→ TASK DIRECTIONS
From the case summaries on handcuffing during detentions, retype word for word the part that opens with the words containing "RESTRAINED DETENTION NOT" and closes with "groin area .".

→ TEXT PROVIDED
## Begin

RESTRAINED DETENTION NOT PERMISSIBLE FOR A MARIJUANA SMOKING INVESTIGATION (Peo. v. Antonio B., 2DCA, 10/08).
Defendant was detained by three Los Angeles Police officers because he was walking with another person who was smoking a marijuana joint (“Marijuana tends to be a communal drug” “When one person is smoking it, his companions usually join in smoking it”). Defendant was handcuffed (The officer later testified: “We always handcuff people if we’re going to detain them for further investigation”. “It’s our procedure that if anyone is going to be detained for a period of time, were going to handcuff them”). Defendant consented to a search of his person resulting in the discovery four baggies of cocaine in his coat pocket and six baggies of marijuana inside a sock concealed in his groin area .
1) DCA ruled the initial detention was reasonable, however the restrained detention was not justified and turned the detention into a unlawful “defacto” arrest. Handcuffing during a detention for a “cite only” offense was not reasonably related to a legitimate officer safety concern (the officer outnumbered the detainees 3 to 2 and the defendant’s companion was under arrest and in handcuffs). Handcuffing as a matter of routine department policy doesn’t pass Fourth Amendment scrutiny. Lawful consent cannot come from an unlawful Fourth Amendment event, so the evidence was suppressed.
HANDCUFFING DURING A TRAFFIC STOP IS A DEFACTO ARREST (Peo. v. Stier, 4DCA, 11/08).
DEA agents suspected a vehicle was involved in narcotics activity and asked San Diego Police to make a traffic stop for investigation. Officers noticed seatbelt and equipment violations and initiated a stop in a “high gang, high narcotics” area. A passenger exited the car and was detained. She admitted to carrying drugs which were seized from her person. Defendant, also a passenger, was asked to step from the vehicle. The defendant was 6’6” tall and “very easygoing, very mellow”. Nonetheless, the officer was “uncomfortable with the height differential”. The officer knew that drug dealers and users sometimes carry weapons, so the defendant was handcuffed. He consented to a search of his person and a “large amount” of methamphetamine was located in his front pocket.
1) DCA suppressed the evidence ruling that the detention became an unlawful, defacto arrest when the defendant was handcuffed. Thus, the consent search was tainted. “ A de facto arrest occurs when the officer’s conduct is more intrusive than necessary”. The defendant was not first frisked for weapon which would have been a “least restrictive alternative” to ensure officer safety. Nothing about the defendant’s height or demeanor qualified as objective legal officer safety concern.
EMERGENCY SEARCHES
“GET THE COPS HERE NOW” PHONE CALL JUSTIFIES AN EXIGENCY ENTRY (U.S. v. Snipes, 9USCA, 1/08).

## End

→ INFORMATION SUPPLIED
## Begin

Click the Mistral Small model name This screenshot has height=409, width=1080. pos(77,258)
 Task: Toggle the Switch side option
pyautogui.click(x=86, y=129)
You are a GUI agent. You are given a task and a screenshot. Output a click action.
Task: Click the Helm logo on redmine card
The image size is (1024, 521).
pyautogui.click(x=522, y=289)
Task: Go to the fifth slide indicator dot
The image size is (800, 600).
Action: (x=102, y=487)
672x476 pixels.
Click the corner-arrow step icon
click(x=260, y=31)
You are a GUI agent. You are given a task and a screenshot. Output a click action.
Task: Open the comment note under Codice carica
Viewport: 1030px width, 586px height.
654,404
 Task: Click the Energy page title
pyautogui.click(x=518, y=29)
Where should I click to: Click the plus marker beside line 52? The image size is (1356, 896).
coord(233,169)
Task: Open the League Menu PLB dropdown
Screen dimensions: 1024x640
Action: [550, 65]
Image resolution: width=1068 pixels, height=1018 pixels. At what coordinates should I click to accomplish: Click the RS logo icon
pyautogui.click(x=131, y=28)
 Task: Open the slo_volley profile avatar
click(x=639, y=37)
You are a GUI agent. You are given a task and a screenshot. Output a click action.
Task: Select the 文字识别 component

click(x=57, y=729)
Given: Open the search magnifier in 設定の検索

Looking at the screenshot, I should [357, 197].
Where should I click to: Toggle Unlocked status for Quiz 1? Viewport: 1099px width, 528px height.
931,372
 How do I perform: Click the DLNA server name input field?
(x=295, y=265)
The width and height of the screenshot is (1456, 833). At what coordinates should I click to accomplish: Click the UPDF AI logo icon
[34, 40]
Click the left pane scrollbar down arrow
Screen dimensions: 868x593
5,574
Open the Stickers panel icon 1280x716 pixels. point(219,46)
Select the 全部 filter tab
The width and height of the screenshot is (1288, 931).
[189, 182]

## End

→ FINISHED TASK
RESTRAINED DETENTION NOT PERMISSIBLE FOR A MARIJUANA SMOKING INVESTIGATION (Peo. v. Antonio B., 2DCA, 10/08).
Defendant was detained by three Los Angeles Police officers because he was walking with another person who was smoking a marijuana joint (“Marijuana tends to be a communal drug” “When one person is smoking it, his companions usually join in smoking it”). Defendant was handcuffed (The officer later testified: “We always handcuff people if we’re going to detain them for further investigation”. “It’s our procedure that if anyone is going to be detained for a period of time, were going to handcuff them”). Defendant consented to a search of his person resulting in the discovery four baggies of cocaine in his coat pocket and six baggies of marijuana inside a sock concealed in his groin area .